God bless Skip
Skip never knew my name, but I started buying Coffee Pot sandwiches in the early 1950s while a student at UMO. In the ensuing years whenever I got to Bangor, I would buy some to bring home and my daughter, a UMO alum, once took some home to Virginia.
Skip told me he was born upstairs over the shop. Two years ago I had back surgery in Portland, and I had my wife, who was driving us home, stop at the Coffee Pot.
Last November I told Skip, “Every time I see you we are both getting younger. He laughed and said, ‘Maybe next time I will give you a free one.’”
God bless you, Skip, and may you enjoy many years of a happy retirement.
The empty Coffee Pot
Here’s another angle on the Coffee Pot story — its distinctive sign.
Before its appearance at the State Street location, as I recall, it graced a start-up snack shop in the Katahdin Building in Orono next to the bank. As teenagers, we were urged to patronize it rather than Pat’s which served beer.
The Coffee Pot in Orono lasted a little while serving the younger crowd but finally closed up shop. I presume that’s when the sign went to its current location.
I recall one frigid winter night in the mid- or late-1940s when I was attempting to hitchhike from the top of State Street hill to Orono. Having no luck, I remembered the Coffee Pot further up on State Street and hiked up there to get a steaming cup of coffee. On arriving, I was dismayed to be told that despite its name, they didn’t serve coffee.
Democrat bobble head
In response to the Dec. 30 letter about a Republican bobble head: I received a Democrat bobble head for Christmas and it works just fine. It says “yes” to anything you ask for.

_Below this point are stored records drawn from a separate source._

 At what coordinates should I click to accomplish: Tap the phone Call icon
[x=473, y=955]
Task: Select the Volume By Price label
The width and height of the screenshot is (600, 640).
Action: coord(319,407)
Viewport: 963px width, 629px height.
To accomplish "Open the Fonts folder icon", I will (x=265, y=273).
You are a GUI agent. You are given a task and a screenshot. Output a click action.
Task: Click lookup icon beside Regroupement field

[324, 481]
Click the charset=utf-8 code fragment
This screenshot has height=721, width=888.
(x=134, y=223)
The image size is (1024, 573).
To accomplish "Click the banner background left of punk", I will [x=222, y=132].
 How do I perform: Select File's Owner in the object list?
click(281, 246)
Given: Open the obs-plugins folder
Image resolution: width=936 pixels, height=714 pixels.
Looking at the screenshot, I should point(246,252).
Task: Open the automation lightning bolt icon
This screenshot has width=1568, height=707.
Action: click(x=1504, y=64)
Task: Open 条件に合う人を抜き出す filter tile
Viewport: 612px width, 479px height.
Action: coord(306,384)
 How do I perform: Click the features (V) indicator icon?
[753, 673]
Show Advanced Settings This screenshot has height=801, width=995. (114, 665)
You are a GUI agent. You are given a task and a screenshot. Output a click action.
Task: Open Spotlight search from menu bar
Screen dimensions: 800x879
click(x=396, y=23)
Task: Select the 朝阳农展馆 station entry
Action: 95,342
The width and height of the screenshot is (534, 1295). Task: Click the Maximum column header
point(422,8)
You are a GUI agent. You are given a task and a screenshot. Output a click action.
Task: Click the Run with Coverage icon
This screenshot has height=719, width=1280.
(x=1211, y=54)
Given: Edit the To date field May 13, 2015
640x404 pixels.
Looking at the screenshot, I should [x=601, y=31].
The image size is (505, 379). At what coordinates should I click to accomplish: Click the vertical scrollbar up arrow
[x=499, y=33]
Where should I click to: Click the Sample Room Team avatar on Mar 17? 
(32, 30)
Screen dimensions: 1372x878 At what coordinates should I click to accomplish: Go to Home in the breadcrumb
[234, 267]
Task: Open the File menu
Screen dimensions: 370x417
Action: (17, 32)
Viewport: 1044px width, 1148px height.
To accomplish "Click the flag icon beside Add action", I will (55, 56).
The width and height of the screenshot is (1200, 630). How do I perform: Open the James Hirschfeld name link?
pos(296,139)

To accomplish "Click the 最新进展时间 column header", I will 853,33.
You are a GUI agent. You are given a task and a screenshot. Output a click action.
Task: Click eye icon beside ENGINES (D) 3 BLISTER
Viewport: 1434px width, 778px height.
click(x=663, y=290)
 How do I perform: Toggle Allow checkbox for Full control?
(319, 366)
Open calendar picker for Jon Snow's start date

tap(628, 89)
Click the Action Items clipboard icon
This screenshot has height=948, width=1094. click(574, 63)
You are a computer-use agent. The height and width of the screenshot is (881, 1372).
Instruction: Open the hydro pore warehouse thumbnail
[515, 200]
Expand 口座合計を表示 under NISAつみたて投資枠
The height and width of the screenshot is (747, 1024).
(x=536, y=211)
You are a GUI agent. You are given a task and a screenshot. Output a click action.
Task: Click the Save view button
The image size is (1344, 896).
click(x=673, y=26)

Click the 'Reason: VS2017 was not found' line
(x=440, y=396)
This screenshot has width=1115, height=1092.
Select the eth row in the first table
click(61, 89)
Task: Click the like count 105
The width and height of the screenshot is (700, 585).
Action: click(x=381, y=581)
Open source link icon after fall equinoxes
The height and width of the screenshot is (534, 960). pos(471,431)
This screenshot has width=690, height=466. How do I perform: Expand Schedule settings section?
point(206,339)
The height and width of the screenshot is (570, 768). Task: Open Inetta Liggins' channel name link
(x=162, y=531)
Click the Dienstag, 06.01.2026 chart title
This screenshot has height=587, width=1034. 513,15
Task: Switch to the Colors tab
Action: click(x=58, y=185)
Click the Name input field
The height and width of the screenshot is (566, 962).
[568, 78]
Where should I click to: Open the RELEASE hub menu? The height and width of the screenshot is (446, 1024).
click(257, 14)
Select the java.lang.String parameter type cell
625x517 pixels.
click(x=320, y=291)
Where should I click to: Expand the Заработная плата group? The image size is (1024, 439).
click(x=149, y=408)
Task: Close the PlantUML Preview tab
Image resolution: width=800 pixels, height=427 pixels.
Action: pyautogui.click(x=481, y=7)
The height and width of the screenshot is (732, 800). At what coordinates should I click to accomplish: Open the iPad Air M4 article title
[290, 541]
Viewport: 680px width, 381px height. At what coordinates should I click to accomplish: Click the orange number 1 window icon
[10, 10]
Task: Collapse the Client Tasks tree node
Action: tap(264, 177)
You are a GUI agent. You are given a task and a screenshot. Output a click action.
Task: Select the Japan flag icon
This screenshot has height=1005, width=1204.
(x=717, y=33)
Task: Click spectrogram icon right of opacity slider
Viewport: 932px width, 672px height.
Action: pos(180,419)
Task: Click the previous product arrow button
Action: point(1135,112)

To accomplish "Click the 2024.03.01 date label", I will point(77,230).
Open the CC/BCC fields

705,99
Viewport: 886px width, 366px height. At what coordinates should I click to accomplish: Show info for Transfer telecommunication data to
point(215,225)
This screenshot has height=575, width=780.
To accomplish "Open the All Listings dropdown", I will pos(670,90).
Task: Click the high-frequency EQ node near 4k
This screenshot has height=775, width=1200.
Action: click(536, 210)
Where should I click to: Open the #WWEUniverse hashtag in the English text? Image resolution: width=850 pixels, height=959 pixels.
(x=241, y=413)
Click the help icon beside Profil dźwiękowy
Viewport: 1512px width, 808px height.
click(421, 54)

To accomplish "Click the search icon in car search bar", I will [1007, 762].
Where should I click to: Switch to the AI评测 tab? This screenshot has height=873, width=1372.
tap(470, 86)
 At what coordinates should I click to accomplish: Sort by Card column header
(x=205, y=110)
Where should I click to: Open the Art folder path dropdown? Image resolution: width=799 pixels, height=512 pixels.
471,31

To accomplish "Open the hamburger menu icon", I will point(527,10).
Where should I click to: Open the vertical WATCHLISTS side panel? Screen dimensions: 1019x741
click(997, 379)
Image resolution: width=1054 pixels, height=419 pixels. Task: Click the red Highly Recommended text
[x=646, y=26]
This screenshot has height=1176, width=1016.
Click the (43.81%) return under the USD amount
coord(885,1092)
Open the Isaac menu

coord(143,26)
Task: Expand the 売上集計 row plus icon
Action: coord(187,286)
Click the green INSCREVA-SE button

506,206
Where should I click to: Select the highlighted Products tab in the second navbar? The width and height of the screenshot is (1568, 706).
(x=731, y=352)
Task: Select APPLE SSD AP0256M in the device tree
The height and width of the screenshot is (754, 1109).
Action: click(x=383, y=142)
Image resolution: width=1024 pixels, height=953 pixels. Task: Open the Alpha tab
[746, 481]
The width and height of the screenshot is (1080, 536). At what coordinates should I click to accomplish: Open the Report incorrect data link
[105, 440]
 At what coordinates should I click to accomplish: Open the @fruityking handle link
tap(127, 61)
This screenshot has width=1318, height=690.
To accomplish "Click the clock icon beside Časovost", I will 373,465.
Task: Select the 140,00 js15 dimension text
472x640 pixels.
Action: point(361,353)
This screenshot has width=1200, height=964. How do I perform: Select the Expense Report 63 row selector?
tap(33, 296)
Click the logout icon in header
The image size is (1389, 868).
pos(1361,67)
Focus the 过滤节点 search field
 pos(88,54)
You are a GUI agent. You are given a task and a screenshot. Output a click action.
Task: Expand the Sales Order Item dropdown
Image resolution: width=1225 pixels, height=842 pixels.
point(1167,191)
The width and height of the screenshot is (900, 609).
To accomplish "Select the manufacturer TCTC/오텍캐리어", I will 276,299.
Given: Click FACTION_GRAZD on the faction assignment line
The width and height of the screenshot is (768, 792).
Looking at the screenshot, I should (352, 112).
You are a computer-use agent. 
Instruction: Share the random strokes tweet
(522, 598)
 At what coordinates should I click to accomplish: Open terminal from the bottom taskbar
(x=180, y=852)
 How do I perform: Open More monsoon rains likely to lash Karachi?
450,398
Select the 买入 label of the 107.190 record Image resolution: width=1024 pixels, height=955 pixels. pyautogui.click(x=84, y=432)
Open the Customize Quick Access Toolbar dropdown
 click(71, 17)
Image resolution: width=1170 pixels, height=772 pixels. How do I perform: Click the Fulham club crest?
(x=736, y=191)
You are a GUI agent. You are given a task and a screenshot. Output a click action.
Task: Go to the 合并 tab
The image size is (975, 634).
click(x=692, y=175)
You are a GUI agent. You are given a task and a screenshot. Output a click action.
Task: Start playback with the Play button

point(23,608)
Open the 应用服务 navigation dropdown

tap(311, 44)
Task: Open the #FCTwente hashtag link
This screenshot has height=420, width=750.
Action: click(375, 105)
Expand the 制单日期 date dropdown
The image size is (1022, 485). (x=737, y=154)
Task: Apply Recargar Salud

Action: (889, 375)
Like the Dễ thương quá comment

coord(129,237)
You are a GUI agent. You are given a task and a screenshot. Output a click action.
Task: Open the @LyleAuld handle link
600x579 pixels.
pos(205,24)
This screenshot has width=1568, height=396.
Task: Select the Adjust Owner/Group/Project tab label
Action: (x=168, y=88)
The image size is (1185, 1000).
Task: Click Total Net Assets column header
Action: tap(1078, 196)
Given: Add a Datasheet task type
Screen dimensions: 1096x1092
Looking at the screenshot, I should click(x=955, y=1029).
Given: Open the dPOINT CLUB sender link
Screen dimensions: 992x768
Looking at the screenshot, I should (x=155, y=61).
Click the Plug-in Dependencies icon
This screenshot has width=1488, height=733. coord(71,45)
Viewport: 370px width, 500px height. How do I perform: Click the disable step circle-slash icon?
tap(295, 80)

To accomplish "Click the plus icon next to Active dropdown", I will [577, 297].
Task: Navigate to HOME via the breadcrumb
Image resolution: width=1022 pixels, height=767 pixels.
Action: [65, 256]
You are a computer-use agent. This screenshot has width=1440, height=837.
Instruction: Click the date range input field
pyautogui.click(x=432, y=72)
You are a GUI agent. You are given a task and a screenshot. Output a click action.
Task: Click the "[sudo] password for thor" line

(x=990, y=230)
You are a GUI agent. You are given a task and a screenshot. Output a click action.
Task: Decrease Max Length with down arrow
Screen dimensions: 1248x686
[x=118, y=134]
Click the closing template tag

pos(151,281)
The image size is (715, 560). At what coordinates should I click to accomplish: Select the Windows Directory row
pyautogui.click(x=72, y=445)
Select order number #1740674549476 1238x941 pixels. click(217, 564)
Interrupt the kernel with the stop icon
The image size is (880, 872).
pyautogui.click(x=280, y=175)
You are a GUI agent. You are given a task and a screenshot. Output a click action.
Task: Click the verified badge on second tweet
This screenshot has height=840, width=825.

The U.S. Senate has finally passed needed health care reform, but Mainers should not let the issue drop from their awareness. The Senate measure must now be merged with the version of reform passed by the House of Representatives several weeks earlier.
And even though Sen. Snowe reluctantly decided not to support the final Senate bill (observers noted her frown when she voted “no”), she has said she intends to closely monitor the conference committee where the two bills will be reconciled during January.
Obtaining the support of Sen. Snowe for comprehensive health care reform is still both desirable and possible. It’s desirable because she has studied the issue at length, has proposed ideas (such as her version of a public health insurance option) which would improve the current Senate bill and would provide more flexibility for negotiators trying to resolve knotty issues like abortion funding.
That her support is possible is proven by her pronouncing the current system broken, the months she spent working with Democrats on the Finance Committee to craft a bipartisan proposal, and the many times she crossed the political aisle during floor consideration to vote against her party on amendments to the bill.
Now is the time for Mainers to let Sen. Snowe (and Sen. Collins) know that they want real health care reform, urging them both to vote for the final bill when it emerges from the conference committee.
Restore public option
I agree with Sen. Collins, as quoted in a recent news article, that the health care reform bill now being worked on by Congress could have contained more cost control and choices for patients. That’s why it’s too bad that the public option — which would have kept costs down through competition and given consumers more choice in their coverage — was dropped from the Senate version of reform.
I hope Sen. Collins will work to restore the public option during the upcoming negotiations with the House of Representatives over the final version of the bill. But even if the public option doesn’t make the final bill, I urge both her and Sen. Snowe to vote for the bill when it comes before them. It will provide more health insurance for more people at a better price than is available now.
It will be especially helpful to the people of eastern Maine, who, because of our employment patterns, suffer more than most areas of the country under the current broken system. I’m a good example: My COBRA ran out with the end of the year, and now I’m back to having no insurance. The health insurance reform bill would definitely help someone like me.